How a change works, end to end (Campaign Optimizer)

Section titled “How a change works, end to end (Campaign Optimizer)”
  1. Open the agent for the slipping campaign, in the current scope.
  2. Review what Pulson found — the change candidates and the reasoning.
  3. Propose. The Action sub-agent writes a pending action request and shows an approval card. Nothing has changed on Amazon yet.
  4. Approve. A permitted user approves within the ~5-minute window; viewers are blocked, guardrails apply.
  5. Apply. A separate, deterministic step executes the approved change via pulsead-agents → Amazon, and the run lands in Execution History showing what changed, what still needs approval, and what needs follow-up.

How an autonomous cycle works (Budget Automation)

Section titled “How an autonomous cycle works (Budget Automation)”

input_checker validates brand prerequisites → monitor pulls 7-day + MTD performance → rebalancer computes product-group budgets and proposes them (gate 1) → optimizer allocates to campaigns and proposes (gate 2) → executor patches budgets on Amazon (only for KISS; others no-op) → verifier re-checks and auto-corrects drift. With auto-approval off, it pauses at each gate for a human; with it on (per brand/stage), it chains through.

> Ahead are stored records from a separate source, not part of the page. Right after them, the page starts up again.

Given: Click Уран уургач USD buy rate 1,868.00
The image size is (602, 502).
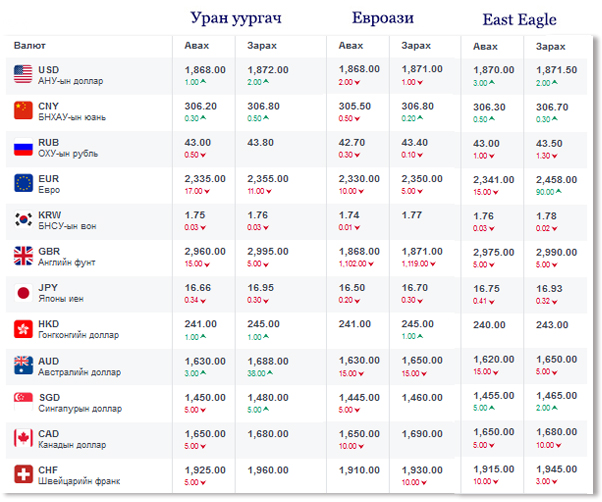Looking at the screenshot, I should pyautogui.click(x=206, y=70).
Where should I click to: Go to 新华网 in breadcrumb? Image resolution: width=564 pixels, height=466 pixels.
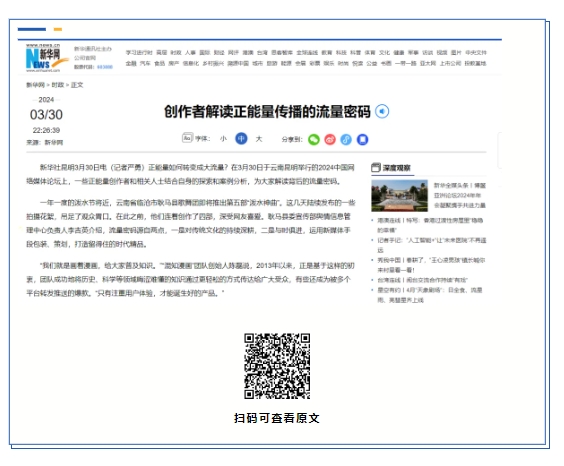[x=35, y=85]
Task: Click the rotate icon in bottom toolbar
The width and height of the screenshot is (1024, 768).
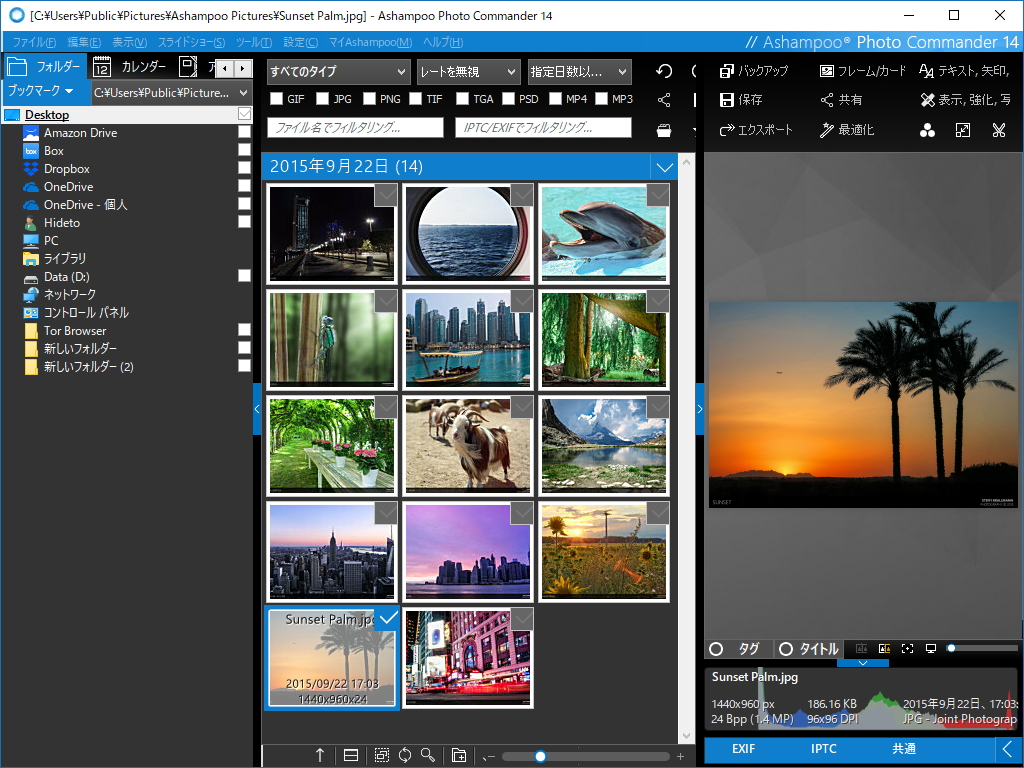Action: point(406,755)
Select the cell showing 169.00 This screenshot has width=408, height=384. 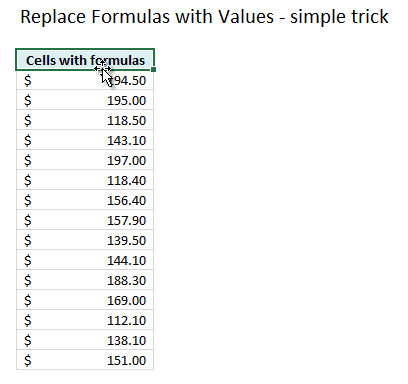coord(85,300)
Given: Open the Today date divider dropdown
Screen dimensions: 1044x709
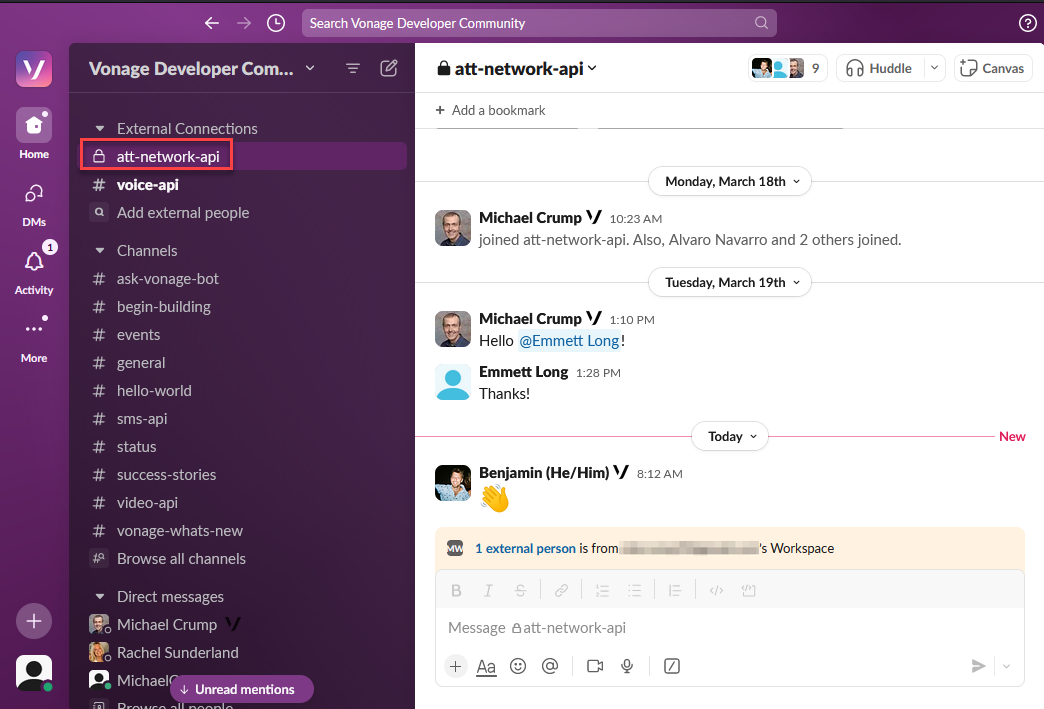Looking at the screenshot, I should tap(730, 436).
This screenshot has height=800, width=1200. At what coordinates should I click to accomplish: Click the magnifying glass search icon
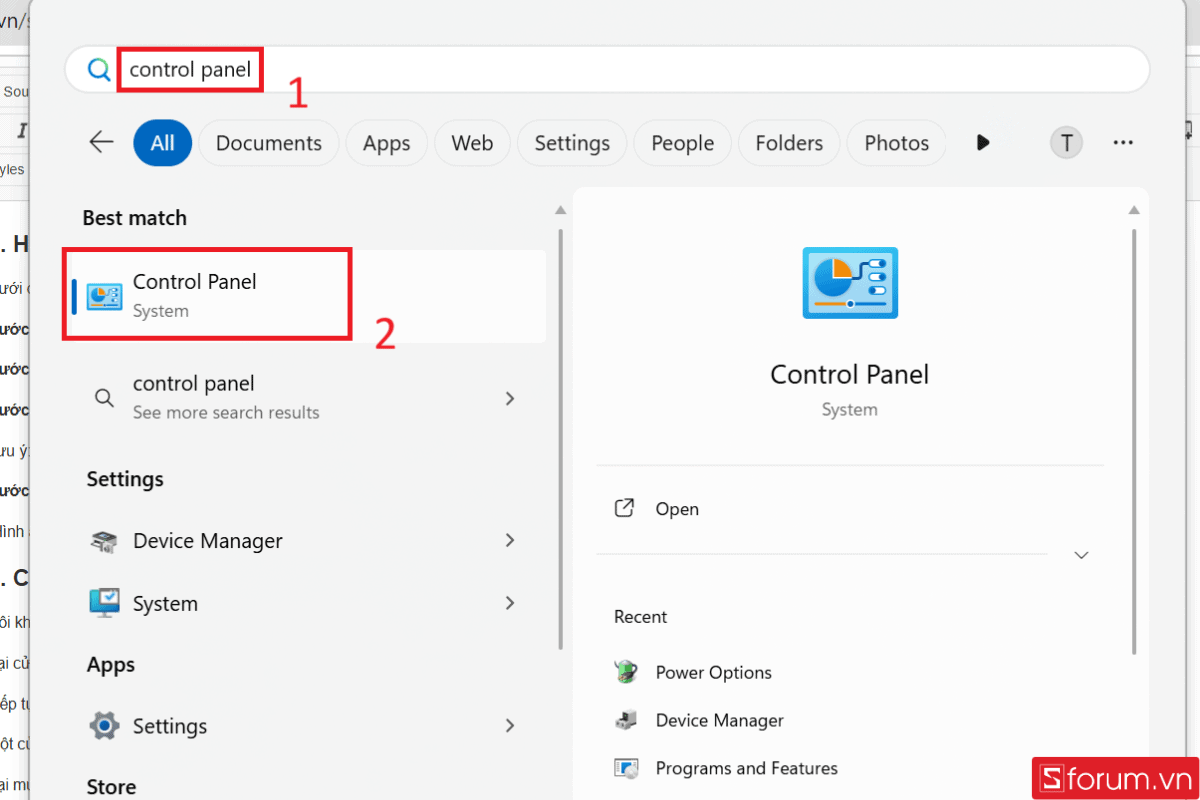point(99,69)
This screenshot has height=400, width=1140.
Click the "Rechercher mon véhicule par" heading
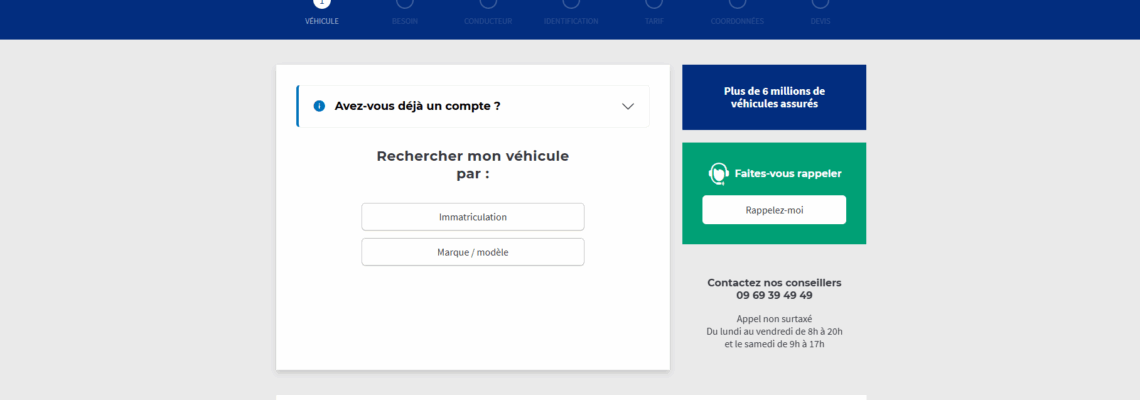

The same Action sub-agent also exposes, from the campaign surface:

  • Performance Diagnose — finds declining SP/SB/SD campaigns, root-causes them, and recommends 1–5 actions (read-only; applying is a separate gated step).
  • Keyword automation (back-office) — keyword_harvester proposes profitable exact-match keywords; waste_keyword_pauser proposes pausing zero-click spend. Both propose → approval card → gated mutation.